2,35 milliards : c’est le nombre de sandwichs vendus en France en 2016, selon une récente étude de Gira Conseil. Idéal pour nos modes de vie contemporains, le plus répandu des produits snacking est aussi ancré dans les traditions française et anglo-saxonne. Petite histoire.

Le sandwich avant Sandwich

La légende attribue la paternité du sandwich à l’anglais John Montagu, quatrième comte de Sandwich, en 1762. Ce joueur passionné, ne voulant pas quitter sa table de jeu pour se restaurer, aurait eu l’idée de se faire servir de la viande froide entre deux tranches de pain. Selon une autre version, c’est sa table de travail et non une table de jeu, que John Montagu, alors membre du gouvernement, n’aurait pas voulu abandonner. Les bonnes mœurs de l’homme d’Etat sont ainsi sauves !

Quoiqu’il en soit, beaucoup s’accordent à dire que le comte de Sandwich n’a fait que donner son nom à une pratique connue depuis l’Antiquité. On consomme en effet des sandwichs « sans le savoir » depuis que le pain existe. D’après la Bible, la Pâques juive est célébrée en mangeant deux plaques de pain azyme garnies d’herbes. Les Egyptiens utilisaient souvent les tranches de pain comme support pour consommer fromages de chèvre et poissons fumés ou séchés, le tout arrosé d’huile d’olive. Des textes anglais du 16e siècle font mention de bread and meat (pain et viande) en guise d’en-cas. Enfin, Louis XIV mit à la mode des sandwichs composés de petits pains briochés ronds garnis d’une farce de volaille, qu’on emportait lors des parties de chasse.

De l’Angleterre à la France

A la suite de lord Sandwich, la consommation de ce produit se répand en Angleterre, puis aux Etats-Unis au 19e siècle. Il est tout d’abord réservé à une élite, aristocrates ou hommes d’affaires, dans les cercles et clubs (d’où le « club sandwich » inventé dans un club de jeu de Saratoga, USA). En 1928, l’invention d’une machine permettant la production industrielle de pain prétranché contribue à la démocratisation du sandwich (à base de pain de mie) aux USA. Parallèlement, la restauration rapide se développe. Les fast-food, centrés sur le sandwich et particulièrement le burger, prennent leur essor dans les années 50.

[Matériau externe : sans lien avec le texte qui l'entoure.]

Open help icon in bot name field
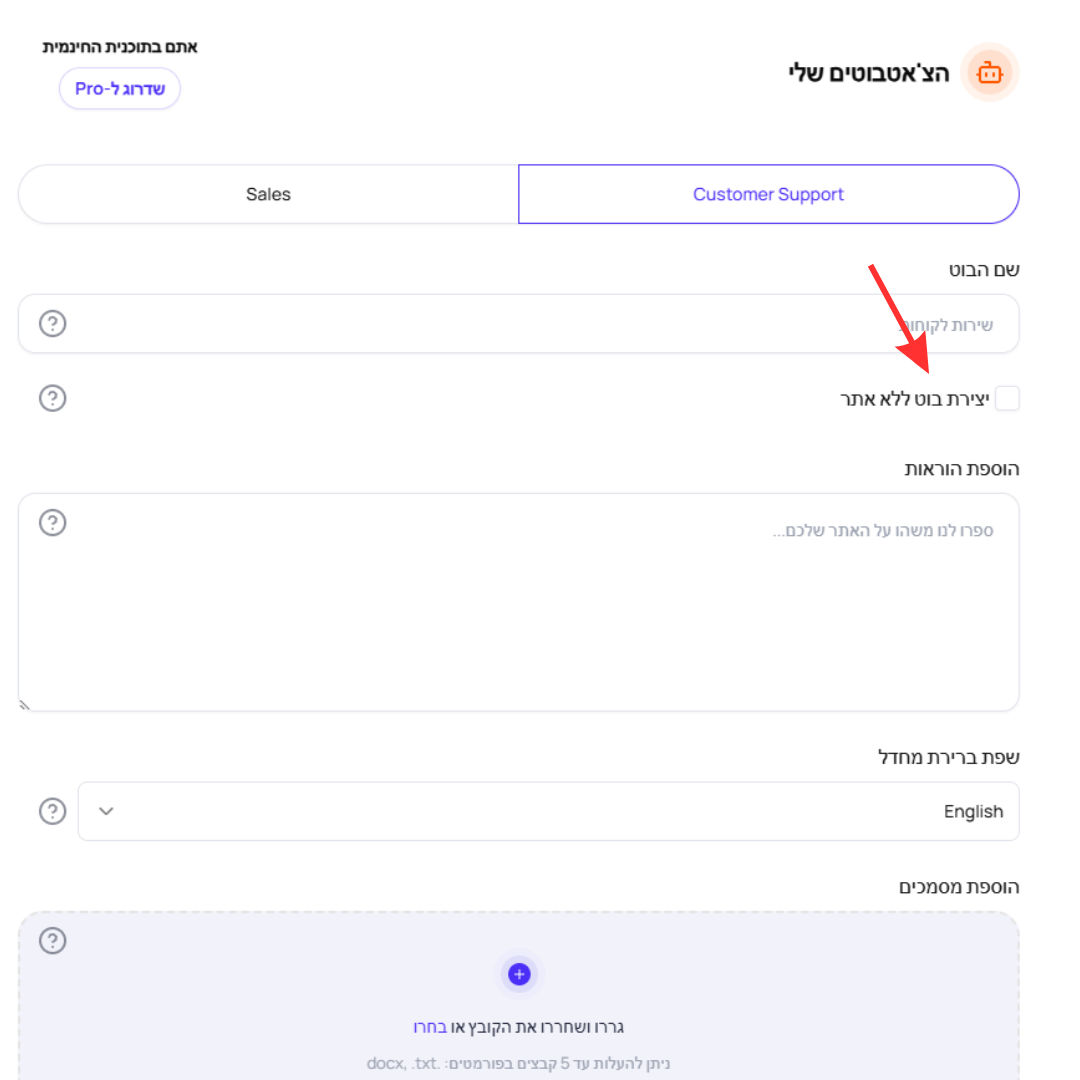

Si, chez les Anglo-saxons, le sandwich constitue un véritable repas au déjeuner comme au dîner et peut se consommer à domicile, en France, jusqu’à une époque récente, il était assimilé à un casse-croûte pris par les ouvriers pendant leurs pauses ou à un pique-nique consommé lors d’un voyage. Dans les années 1930, il est donc très populaire chez les ouvriers français qui le mangent à l’usine ou au bistrot, accompagné d’un verre de vin. Taillé dans de grandes miches de pain, le sandwich est alors garni de pâté, saucisson ou fromage. Après guerre, avec le boom économique et la modification des modes de vie, la consommation du sandwich se généralise à toutes les classes sociales. Il se raffine : la baguette se substitue au gros pain et le jambon au pâté, les crudités font leur apparition. Aujourd’hui, pains du monde et recettes ethniques permettent de varier les sandwichs pour une consommation en toute occasion (au bureau, en balade, au restaurant…).

L’indétrônable jambon-beurre

Monument du patrimoine gastronomique, le jambon-beurre ou « Parisien » est le sandwich le plus consommé en France (1,2 milliard vendu en 2016). Casse-croûte des hommes forts des Halles de Paris à la fin du 19e siècle, il se composait à l’origine de jambon à l’os, saumuré et cuit dans un bouillon. Indémodable, il est toujours présent dans les boulangeries-pâtisseries, en version classique ou revisitée.